L’indignation de la France face à cette présentation réservée aux anglophones pourrait compliquer la ratification de l’accord commercial UE-Inde, même si elle soutient l’accord lui-même et considère l’Inde comme un partenaire stratégique.
La Commission européenne a transmis vendredi l’accord commercial UE-Inde, conclu en janvier dernier, aux États membres de l’UE pour ratification – mais uniquement en anglais, malgré l’opposition de la France.
L’exécutif européen souhaite accélérer le processus de ratification des accords commerciaux en supprimant la traduction des accords dans les 24 langues officielles du bloc.
« Lorsque la présidente von der Leyen s’est rendue en Inde en janvier pour conclure les négociations sur cet accord commercial historique, elle s’est engagée à tenter de le faire aboutir au cours de cette année civile », a déclaré vendredi le porte-parole adjoint de la Commission, Olof Gill. « C’est toujours notre ambition. »

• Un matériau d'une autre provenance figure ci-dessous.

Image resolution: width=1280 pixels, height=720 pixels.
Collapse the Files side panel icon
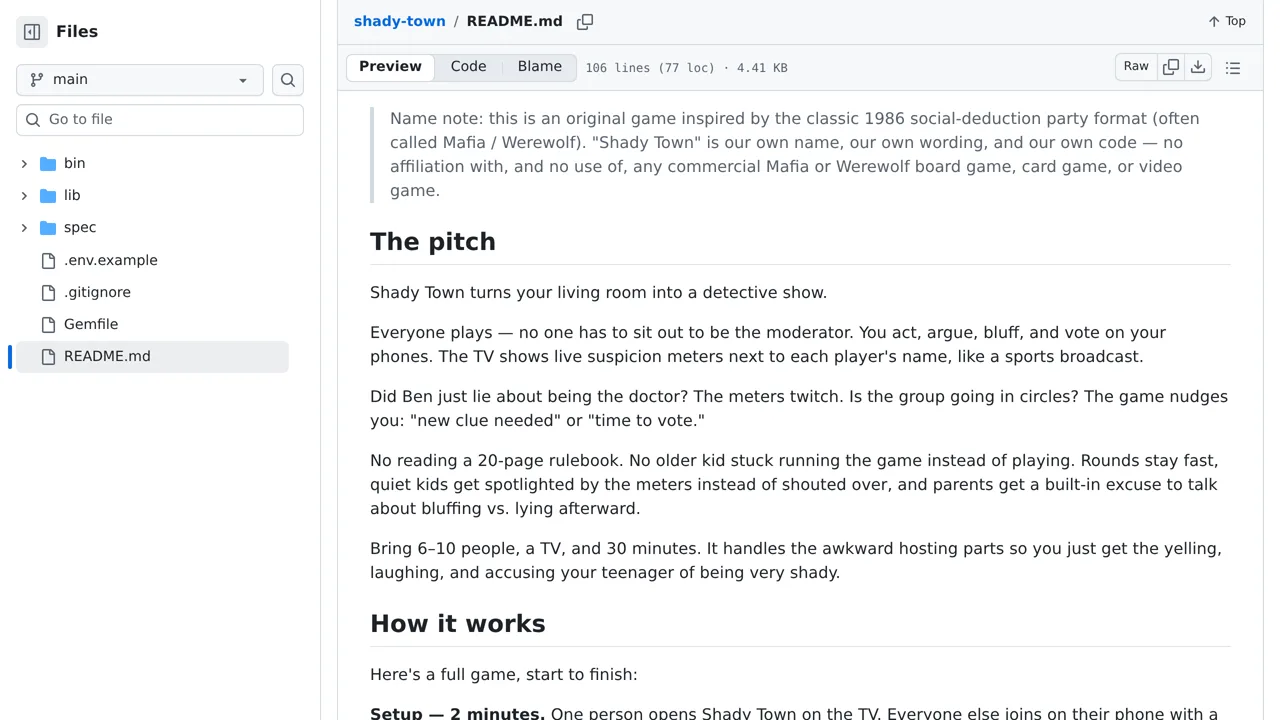pyautogui.click(x=32, y=32)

Cependant, comme l’a rapporté L’Observatoire de l’Europe en mars, Paris rejette l’idée de fournir des documents dans une seule langue pour une ratification rapide, arguant que la traduction est une obligation – et pas seulement vers le français, l’une des langues de travail des institutions européennes.

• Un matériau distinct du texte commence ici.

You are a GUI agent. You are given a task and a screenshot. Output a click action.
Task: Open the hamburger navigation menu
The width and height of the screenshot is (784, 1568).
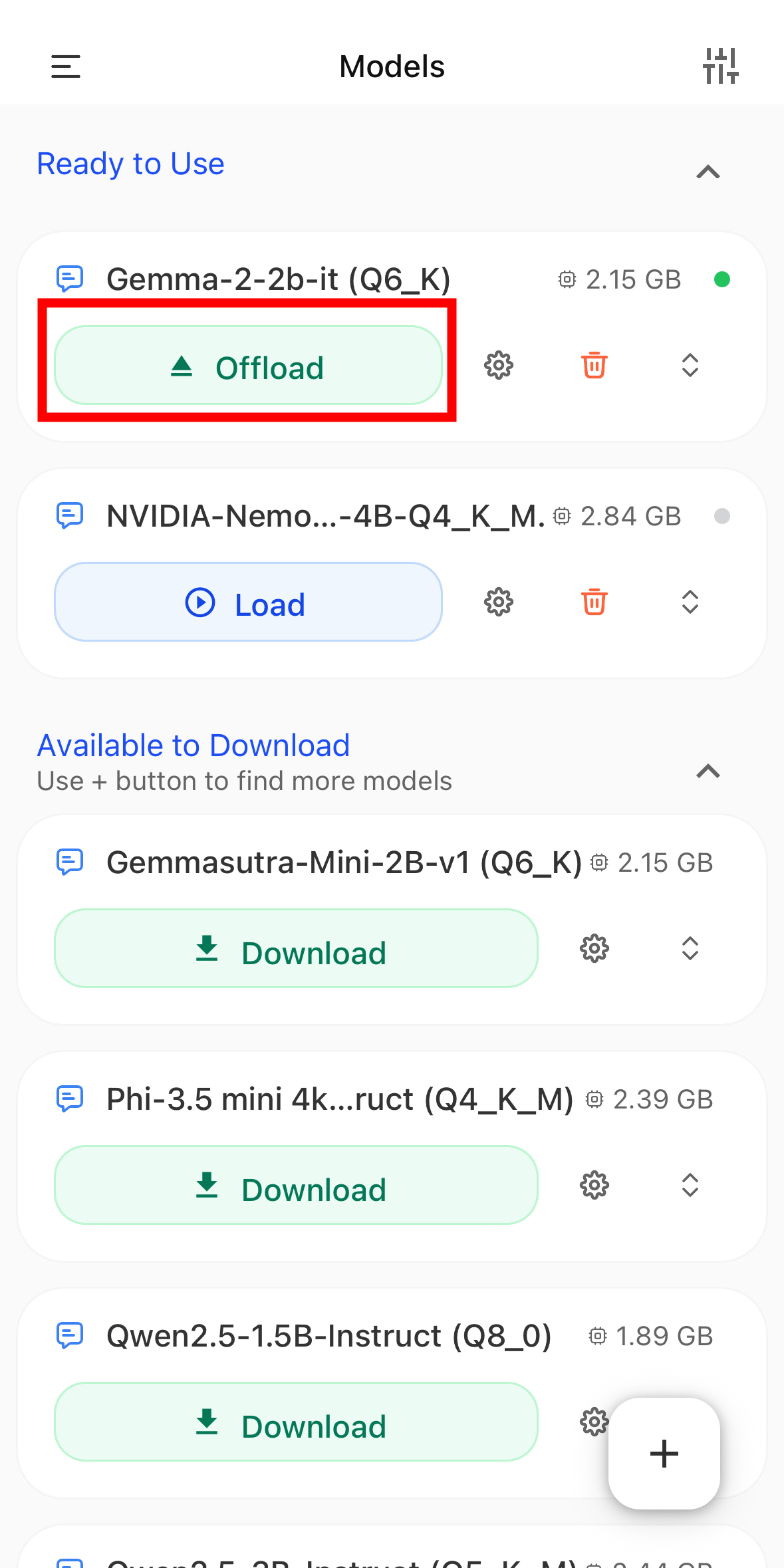[66, 66]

L’accès des législateurs européens et nationaux aux accords commerciaux de l’UE dans toutes les langues est une préoccupation pour les Français, qui considèrent que ces accords contiennent des dispositions techniques dont les nuances ne peuvent être comprises qu’une fois traduites.

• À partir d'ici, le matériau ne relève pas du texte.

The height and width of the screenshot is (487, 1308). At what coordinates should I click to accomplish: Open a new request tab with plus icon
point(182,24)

Toutefois, l’approbation du Parlement européen est nécessaire pour la ratification des accords commerciaux de l’UE, et parfois aussi celle des parlements nationaux de l’UE.
Traduction avant le vote du Parlement européen
La Commission a déclaré vendredi que l’accord commercial UE-Inde serait traduit après le processus de signature par les pays de l’UE, avant d’être transféré au Parlement européen. Une fois ratifié, il sera ensuite publié au Journal officiel dans toutes les langues officielles de l’UE.
« Ce que nous proposons, c’est que l’accord soit signé dans la langue des négociations, c’est-à-dire l’anglais, et que toutes les versions linguistiques de l’UE soient disponibles dès que possible au cours du processus et certainement avant que l’accord ne soit voté au Parlement européen », a ajouté Gill.
Il n’est pas certain que l’engagement de la Commission suffira à apaiser l’opposition française à ce nouveau style de procédure de ratification.
Paris a déjà mené l’opposition à l’accord UE-Mercosur, conclu en décembre 2024, mais pour des raisons commerciales. Les agriculteurs européens craignaient une concurrence déloyale des produits latino-américains sur le marché européen.
Depuis lors, la ratification de l’accord avec les pays d’Amérique latine a été suspendue après que les députés ont saisi la Cour de justice de l’Union européenne d’un renvoi en justice.
Cette fois, l’opposition française pourrait être motivée par des considérations non commerciales, dans la mesure où la France soutient en principe l’accord commercial UE-Inde.
L’accord ne vise pas les produits agricoles et a été conclu avec un partenaire considéré par Paris comme le plus stratégique de la région Asie-Pacifique.